UNITED STATES SECURITIES AND EXCHANGE COMMISSION

Washington, DC 20549


FORM 8-K


CURRENT REPORT

Pursuant to Section 13 or 15(d) of the Securities Exchange Act of 1934


Date of report (Date of earliest event reported): July 25, 2014


Stuart King Capital Corp.

(Exact Name of Registrants as Specified in Their Charters)

 

Delaware

(State or Other Jurisdiction of Incorporation)


333-176953

 

45-2723926

(Commission File Number)

 

(IRS Employer Identification No.)


1500 Cliff Branch Drive, Henderson, NV

 

89014

(Address of Principal Executive Offices)

 

(Zip Code)


(702) 576-2365

(Registrant’s Telephone Number, Including Area Code)

 

 

(Former Name or Former Address, if Changed Since Last Report)


Check the appropriate box below if the Form 8-K filing is intended to simultaneously satisfy the filing obligation of the registrant under any of the following provisions (see General Instruction A.2. below):


      .

Written communications pursuant to Rule 425 under the Securities Act (17 CFR 230.425)

      .

Soliciting material pursuant to Rule 14a-12 under the Exchange Act (17 CFR 240.14a-12)

      .

Pre-commencement communications pursuant to Rule 14d-2(b) under the Exchange Act (17 CFR 240.14d-2(b))

      .

Pre-commencement communications pursuant to Rule 13e-4(c) under the Exchange Act (17 CFR 240.13e-4(c))





ITEM 8.01. OTHER EVENTS


The Company’s Form S-1 Registration Statement (Amendment #10 filed October 10, 2013) was declared effective by the Securities and Exchange Commission (“SEC”) on October 11, 2013 at 4:00PM EST (the “Registered Offering”). Pursuant to this Registered Offering, the Company was approved to sell a minimum of 250,000 shares of Common Stock and a maximum of 1,000,000 shares of Common Stock at $0.10 per share. A post effective amendment was filed on July 7, 2014 and declared effective on July 25, 2014.

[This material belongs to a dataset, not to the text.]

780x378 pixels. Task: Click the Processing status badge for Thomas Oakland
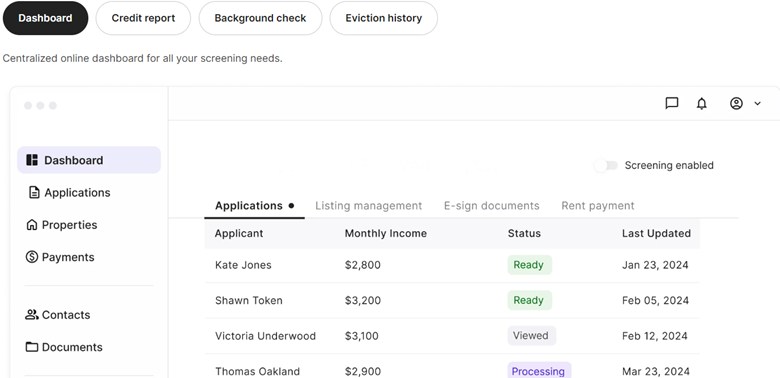point(539,371)
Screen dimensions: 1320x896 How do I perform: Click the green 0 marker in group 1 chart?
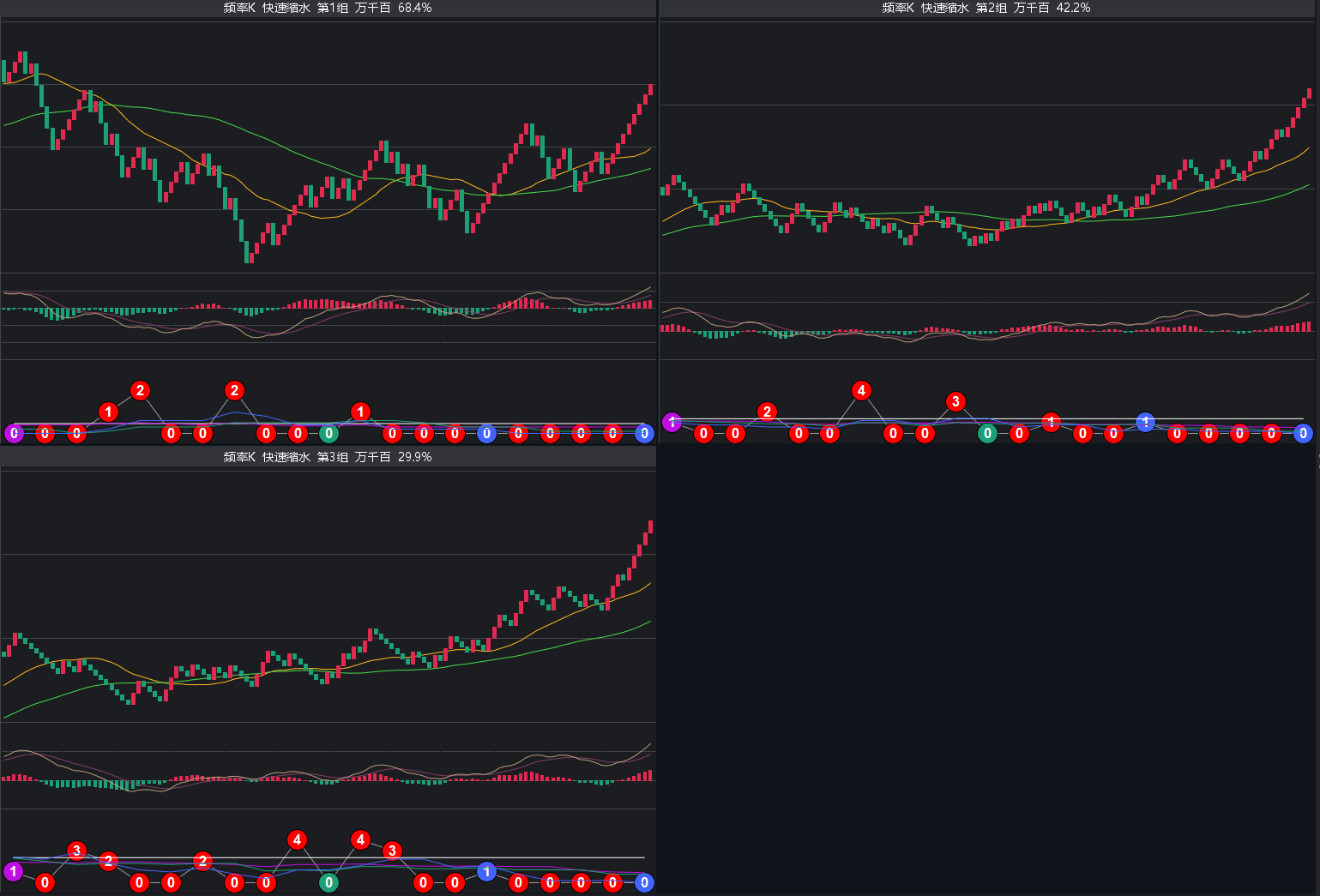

On December 1, 2014, the Company officially closed the Registered Offering. Pursuant to this Registered Offering, the Company sold 285,000 shares of Common Stock at $0.10 per share, or $28,500 USD in the aggregate. The 285,000 shares of Common Stock sold in the Registered Offering were purchased by twenty-three shareholders of record.


On January 16, 2015, the Company signed an Exchange Agreement to acquire Cloud Income Properties, Inc. Under the Agreement, the 21,500,000 common shares of registrant will be exchanged for 100% of the outstanding shares of Cloud Income Properties, Inc. The closing of this transaction between registrant and Cloud Income Properties, Inc. is contingent upon 80% approval of the investors under the 419 registration.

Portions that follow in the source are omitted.